Déjà Vu: Oil Spill in New Zealand

Tori Moses

As memories from the BP oil spill in the Gulf last year still resonate in the hearts of Americans, New Zealand faces a similar crisis. On Wednesday, October 5th, the MV Rena, a container ship, struck Astrolabe Reef, about 12 nautical miles off the coast of Tauranga, on the North Island.

Of the 1,700 cubic meters of fuel (about 450,000 gallons) the ship was carrying, a reported 20-30 cubic meters have already leaked into the ocean. No oil has been seen on the beaches nearby yet but it is expected to reach Tauranga’s coastline eventually.

It is still unknown how the ship struck the reef or exactly how much oil could leak. New Zealand’s oil spill response agency, Maritime New Zealand (MNZ), said that a barge, the Awanuia, had pulled up alongside the ship and had begun pumping oil from the Rena. But incoming bad weather forecasts could lead to the break-up of the Rena, as one end is stuck on the reef while the other end floats free, stalling or even completely ending their progress.

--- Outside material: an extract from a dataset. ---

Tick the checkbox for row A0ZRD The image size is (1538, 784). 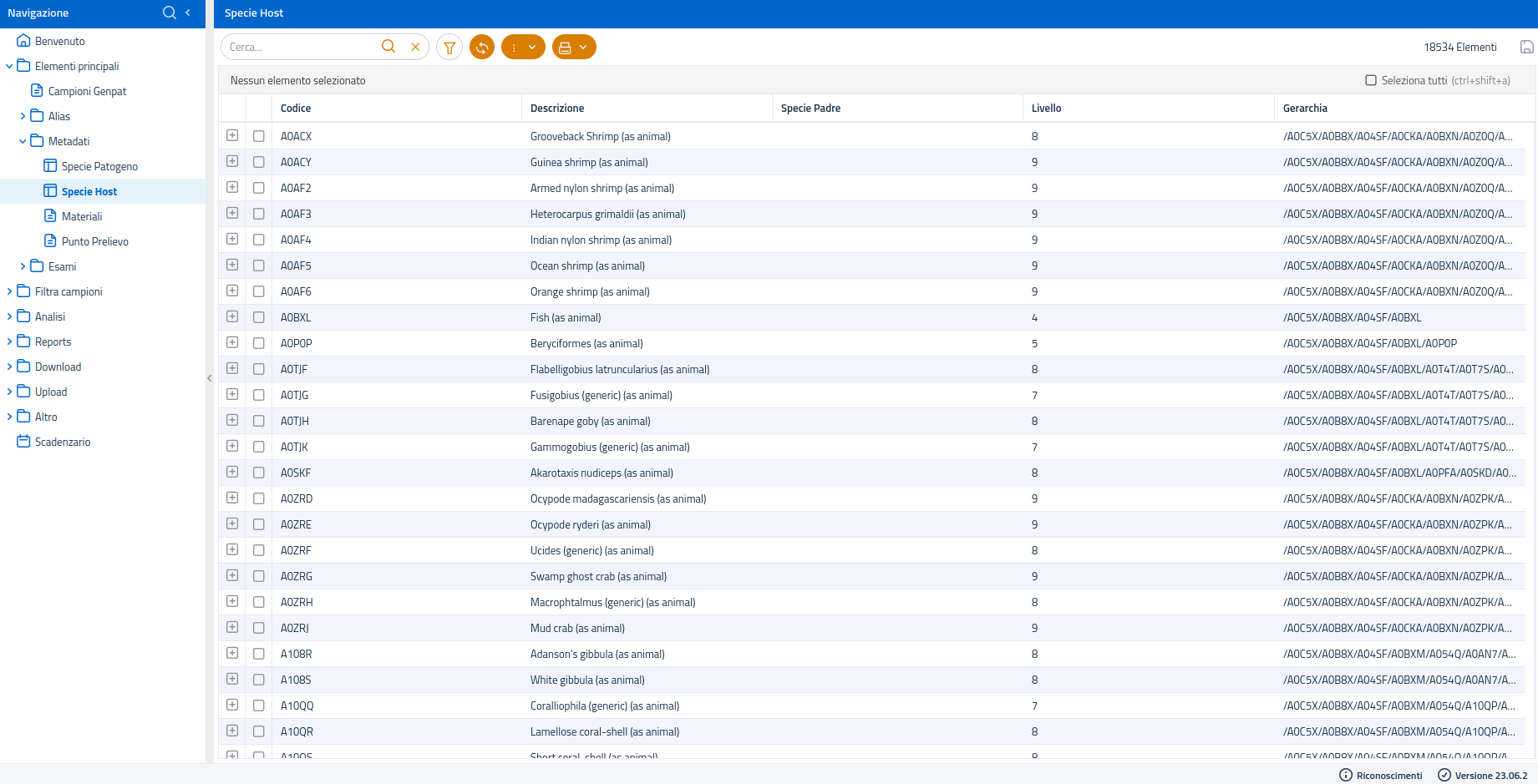pos(259,498)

Not only could this spill greatly affect the human population near by but also the animal. A total of seven birds – five little blue penguins and two shags – have been brought to a wildlife response center in Te Maunga with oil on their feathers. The animal welfare group Forest and Bird said the timing of the accident, in the middle of the breeding season for birds, was “disastrous”. The oil spill could also affect whales and dolphins calving in the area, as well as other species.